Die Stadt plant an der Holsteiner Chaussee 345 im Bezirk Eimsbüttel eine neue Campusschule, die den prognostizierten Zuwachs von Schülerinnen und Schülern von rund 19,5 Prozent bis zum Jahr 2030 berücksichtigt. Diese Planung ist jetzt einen großen Schritt vorangekommen: Nach einer breiten Ausschreibung wurde das Hamburger Bauunternehmen Otto Wulff mit dem Neubau beauftragt. Der Baubeginn ist für 2027 geplant, die Fertigstellung für das Schuljahr 2028/2029. Die Stadt investiert in den neuen Standort rund 81 Millionen Euro.
Der Neubau umfasst auf einem etwa 2,7 Hektar großen Grundstück eine vierzügige Stadtteilschule sowie ein dreizügiges Gymnasium mit umfangreichen Außenanlagen. Auf rund 15.000 Quadratmetern entstehen Unterrichtsflächen, eine Freilufthalle, eine Dreifeld-Halle, eine Gymnastikhalle, drei Mehrzweckfelder, eine Rundlaufbahn, eine Laufstrecke sowie eine Weitsprunggrube. Pädagogisch setzt der Campus auf offene Lernlandschaften, projektorientiertes und selbstgesteuertes Lernen sowie multifunktionale Fachräume, die die Schulgemeinschaft stärken sollen. Die Freianlagen werden barrierefrei gestaltet und bieten Platz für Sport, Naturerfahrung und Rückzugsmöglichkeiten.

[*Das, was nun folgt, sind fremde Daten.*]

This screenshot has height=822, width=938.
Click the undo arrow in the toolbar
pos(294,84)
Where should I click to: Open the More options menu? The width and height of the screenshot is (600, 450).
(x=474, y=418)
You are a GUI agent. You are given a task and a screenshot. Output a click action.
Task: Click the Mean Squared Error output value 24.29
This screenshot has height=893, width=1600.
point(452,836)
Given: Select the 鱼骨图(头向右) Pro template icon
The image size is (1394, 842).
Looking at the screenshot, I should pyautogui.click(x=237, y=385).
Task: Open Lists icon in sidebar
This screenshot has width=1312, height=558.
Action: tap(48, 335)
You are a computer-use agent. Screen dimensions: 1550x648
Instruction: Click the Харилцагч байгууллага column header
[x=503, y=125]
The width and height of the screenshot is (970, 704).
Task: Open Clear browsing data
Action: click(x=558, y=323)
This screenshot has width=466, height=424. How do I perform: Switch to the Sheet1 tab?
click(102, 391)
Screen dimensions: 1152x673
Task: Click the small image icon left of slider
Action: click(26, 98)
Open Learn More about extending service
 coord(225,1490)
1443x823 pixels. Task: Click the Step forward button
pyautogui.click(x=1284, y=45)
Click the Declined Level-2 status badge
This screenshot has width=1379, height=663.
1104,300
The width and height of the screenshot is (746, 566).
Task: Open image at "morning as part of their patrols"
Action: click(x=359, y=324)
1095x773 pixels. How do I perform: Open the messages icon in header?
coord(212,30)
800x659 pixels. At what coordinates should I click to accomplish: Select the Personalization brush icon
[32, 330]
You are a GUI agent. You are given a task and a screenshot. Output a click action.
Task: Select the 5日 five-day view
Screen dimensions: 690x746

Die Anbindung an das Wohnquartier erfolgt über neue Rad- und Fußwege, um die Integration in die Nachbarschaft zu fördern. Ziel ist es, einen zukunftsfähigen Bildungsstandort zu schaffen, der nicht nur den pädagogischen Anforderungen gerecht wird, sondern auch als sozialer Treffpunkt und kulturelles Zentrum im Stadtteil fungiert.